Discontinuous solutions of a linear ode with singularities I've came across the following ode in my studies
$$a(t)\dot{x}(t) = A(t)x(t),$$
where $x\in \mathbb{R}^m$, $A(t),a(t)$ are analytic and $a(t) \geq 0$. 
I would like to understand what happens to a solution when it passes through a moment $t_0$ when $a(t_0) = 0$. In particular for other reasons it seems that there might be a weak solution with a jump discontinuity, but I am not able to verify this directly.
So I was wondering, if maybe someone stumbled upon this type of ode's and could give me some references about known results for this type of equations. Or maybe some advise on how one could study it's solutions.
Thank you.
 A: There are basically two situations. 
Case 1: $A(t_0) \neq 0$. 
In this situation by assumption $a(t) \geq 0$ we have that $a(t)$ is approximately $\frac12 a''(t_0)(t - t_0)^2$ near $t_0$. So to model the situation we can look at the equation 
$$ t^2 \dot{x} = x $$
This we can solve to be 
$$ x(t) = C \exp(- 1/t ) $$
on each regime $t\in (-\infty,0)$ or $t\in (0,\infty)$ separately. In particular, if on the $t < 0$ regime we choose $C$ to be non-zero, then $x$ must blow-up at $t = 0$. However, if you choose $C = 0$ on the $t < 0$ regime, you can get an infinite family of smooth solutions to this ODE, parametrized by $C_+\in \mathbb{R}$, given as
$$ x(t) = \begin{cases}
0 & t \leq 0\\
C_+ \exp(-1/t) & t > 0 
\end{cases} $$
A similar analysis holds for more general $A$ and $a$: near $t_0$ if $A(t_0) \neq 0$, then $A / a$ is not integrable. Then one of the left/right limits must blow-up unless to the left/right the solution vanishes identically; on the other side however we have non-uniqueness, in that we get a one parameter family of solutions that smoothly continues past the singular point. 
Case 2: $A(t_0) = 0$. 
In the case where $A/a$ has a removable singularity at $t_0$, the equation is essentially regular and there exists a unique $C^1$ solution to the ODE for each value of $x(t_0)$. But one can solve the ODE to the left and right of $t_0$ with different initial conditions and still satisfy the equation $a\cdot{x} = Ax$. This gives possible discontinuous solutions. The simplest example is 
$$ t^2 \cdot{x} = t^2 x $$
The $C^1$ solution is $x(t) = x(0) \exp t$. But formally you can consider weak solutions with $x(t) = x_- \exp t$ for $t < 0$ and $x(t) = x_+ \exp t$ for $t > 0$. 
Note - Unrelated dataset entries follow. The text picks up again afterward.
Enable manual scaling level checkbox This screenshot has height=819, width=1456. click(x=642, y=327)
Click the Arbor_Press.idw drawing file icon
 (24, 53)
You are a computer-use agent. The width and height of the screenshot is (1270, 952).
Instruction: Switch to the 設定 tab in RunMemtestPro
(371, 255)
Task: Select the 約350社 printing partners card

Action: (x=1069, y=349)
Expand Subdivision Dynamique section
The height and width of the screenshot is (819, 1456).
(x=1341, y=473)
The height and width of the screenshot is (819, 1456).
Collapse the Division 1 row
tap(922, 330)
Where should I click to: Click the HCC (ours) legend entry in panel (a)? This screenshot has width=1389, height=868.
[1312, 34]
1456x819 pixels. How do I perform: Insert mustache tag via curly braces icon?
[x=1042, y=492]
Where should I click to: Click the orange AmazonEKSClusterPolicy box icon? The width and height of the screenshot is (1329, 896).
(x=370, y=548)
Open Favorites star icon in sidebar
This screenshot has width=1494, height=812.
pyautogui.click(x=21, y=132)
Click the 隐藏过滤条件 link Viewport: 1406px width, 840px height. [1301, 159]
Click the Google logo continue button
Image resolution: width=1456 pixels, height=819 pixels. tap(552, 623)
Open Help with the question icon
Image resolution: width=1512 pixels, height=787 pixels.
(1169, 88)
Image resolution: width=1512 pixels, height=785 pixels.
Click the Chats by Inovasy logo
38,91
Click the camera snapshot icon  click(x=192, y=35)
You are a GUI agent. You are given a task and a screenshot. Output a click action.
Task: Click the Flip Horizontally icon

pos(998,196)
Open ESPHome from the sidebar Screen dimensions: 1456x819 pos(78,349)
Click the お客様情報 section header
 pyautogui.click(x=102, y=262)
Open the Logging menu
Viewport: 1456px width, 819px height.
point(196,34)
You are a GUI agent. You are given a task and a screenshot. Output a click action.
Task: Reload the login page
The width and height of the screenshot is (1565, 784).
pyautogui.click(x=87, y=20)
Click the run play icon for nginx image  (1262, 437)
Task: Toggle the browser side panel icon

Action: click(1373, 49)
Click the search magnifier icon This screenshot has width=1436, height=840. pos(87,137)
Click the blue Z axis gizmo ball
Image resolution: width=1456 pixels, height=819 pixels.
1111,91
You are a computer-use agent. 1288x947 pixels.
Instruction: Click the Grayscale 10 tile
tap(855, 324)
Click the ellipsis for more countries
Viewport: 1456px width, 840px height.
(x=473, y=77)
Another regime is the borderline case where $A / a$ is singular at $t_0$, but the singularity is borderline non-integable. More precisely, we are looking at the situation that $A / a$ has a simple pole at $t_0$. In this case the model equation is
$$ t^2 \dot{x} = t x $$
which we can solve to get
$$ x = Ct $$
for arbitrary constant $C$. In this situation necessarily any solution must converge to $0$ at $t \to t_0$; again we have a unique $C^1$ solution to the differential equation, but we also have nonuniqueness of a different type: here, instead of $x$ being discontinuous, solutions are all continuous, but its first derivative may be discontinuous at the singular point. 

In terms of techniques: separation of variables 
$$ \frac{\dot{x}}{x} = \frac{A}{a} $$
works pretty well away from the singular points; this gives you description of the dynamics as you approach the singular points, and taking the limit you can analyze the limiting behaviors and how solutions to the left and right of the singular points can be joined together to get various types of weak solutions.